I've been sacked from my job.
Or as I prefer to think of it, I'm on eternity leave.
I've written my own book called 50 Shades of Gravy. It's very saucy.
I once saw a forklift lift a crate of forks.
It was way too literal for me.
I'm an easy target for muggers.
Take it from me.
"I've got two words for you"
"I can't count"
It was recently discovered that research causes cancer in laboratory rats.
When I was younger, I went shoplifting in Ann Summers.
I stole a vibrator. I didn't need it, I only did it for the buzz.
I caught the tube this morning.
I really must be more careful when zipping up my trousers.
So China have executed a British Muslim, now that's what I call a Chinese Sheihkaway!
Congratulations to my wife. I am very proud of her as she has finally stopped smoking today.
The crematorium have informed me that her ashes will be available for collection next Monday.
12 shot dead at "soldier readiness station".
Well, they weren't ready for that were they?
Went to the Ice Cream Van and asked for a 99, the Ice Cream Man asked if I wanted hundreds and thousands.
I said no thanks mate, just the one.
My wife, Lorraine, has just found out that I have been cheating on her with Clara next door. Last night, she packed her things and was off on her way.
I can see Clara now, Lorraine has gone.
I bought some really odd shaped eggs but now i can't find them. I think they've been mislaid.
I'll never forget what my late grandmother once said to me.
"Sorry, but the traffic was bad."
I bought a chess set the other day. I started eating it but it tasted horrible, so I took it back to the shop and said, "Here, this is stale mate."
The shop-keeper said, "No it's not."
I said, "Yes it is. Check mate."
BigPond news: 'Apple sells 1.7m iPhones'.
Will this version have the same features as the 115 millimetre iPhones?

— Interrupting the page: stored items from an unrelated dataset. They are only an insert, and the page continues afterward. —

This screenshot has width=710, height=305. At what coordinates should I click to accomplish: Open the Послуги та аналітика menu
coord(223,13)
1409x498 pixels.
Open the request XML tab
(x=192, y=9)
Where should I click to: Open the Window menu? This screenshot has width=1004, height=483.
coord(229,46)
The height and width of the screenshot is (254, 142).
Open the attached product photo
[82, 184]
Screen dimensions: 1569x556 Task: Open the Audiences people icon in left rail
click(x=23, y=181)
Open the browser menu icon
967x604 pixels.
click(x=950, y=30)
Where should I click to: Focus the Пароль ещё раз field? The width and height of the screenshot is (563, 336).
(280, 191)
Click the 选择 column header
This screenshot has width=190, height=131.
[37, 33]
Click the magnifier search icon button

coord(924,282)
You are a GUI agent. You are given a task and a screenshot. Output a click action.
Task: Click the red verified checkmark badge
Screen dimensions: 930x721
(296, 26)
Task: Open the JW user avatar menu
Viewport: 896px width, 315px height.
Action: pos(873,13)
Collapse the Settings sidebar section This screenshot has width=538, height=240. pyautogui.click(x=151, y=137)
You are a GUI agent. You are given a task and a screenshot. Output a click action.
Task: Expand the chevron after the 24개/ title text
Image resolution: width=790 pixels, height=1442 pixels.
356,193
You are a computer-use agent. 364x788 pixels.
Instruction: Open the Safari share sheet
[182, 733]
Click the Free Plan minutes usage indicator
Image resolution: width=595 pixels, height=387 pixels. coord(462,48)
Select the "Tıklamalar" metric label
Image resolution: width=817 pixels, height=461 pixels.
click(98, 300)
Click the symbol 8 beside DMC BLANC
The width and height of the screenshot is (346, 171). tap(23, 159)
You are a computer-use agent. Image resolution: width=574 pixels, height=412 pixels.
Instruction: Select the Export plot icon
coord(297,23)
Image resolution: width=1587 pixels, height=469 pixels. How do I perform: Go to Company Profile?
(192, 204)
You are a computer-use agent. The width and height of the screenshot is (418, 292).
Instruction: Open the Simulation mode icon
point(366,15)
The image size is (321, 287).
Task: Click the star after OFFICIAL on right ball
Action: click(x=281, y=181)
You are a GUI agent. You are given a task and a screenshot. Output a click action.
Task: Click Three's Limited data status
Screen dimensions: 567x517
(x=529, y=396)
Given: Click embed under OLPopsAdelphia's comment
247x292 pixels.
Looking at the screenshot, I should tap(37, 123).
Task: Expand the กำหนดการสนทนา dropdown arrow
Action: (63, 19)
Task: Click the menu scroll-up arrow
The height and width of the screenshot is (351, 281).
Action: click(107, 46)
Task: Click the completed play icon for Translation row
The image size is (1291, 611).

I can't stop reading a book about anti-gravity. It's impossible to put down.
You should have seen the heads turn when I walked into the local mosque earlier.
My neck snapping techniques are unbelievable.
'All's well that ends well'
Maybe except for, 'I'm trapped down a...'
Got an insurance quote today for my car.
They offered me a fire-and-theft policy.
I thought, "Who'd nick a car that was on fire?"
Stupid or what.
I live in a small village with the population of about 300 people.
So why has the local shop got a sign reading ' 2010 calendars in stock?'
I have just filled my fishtank up to the top with Lilt.
It looks totally tropical....
CNN News: At least 10 people killed in monster twister.
Invite a vampire, a werewolf and godzilla to play Twister and you're just asking for it.
My wife was looking through my laptop the other day while I was at work.
She found some indecent images of minors.
What can I say?
I just get really turned on by naked men digging for coal.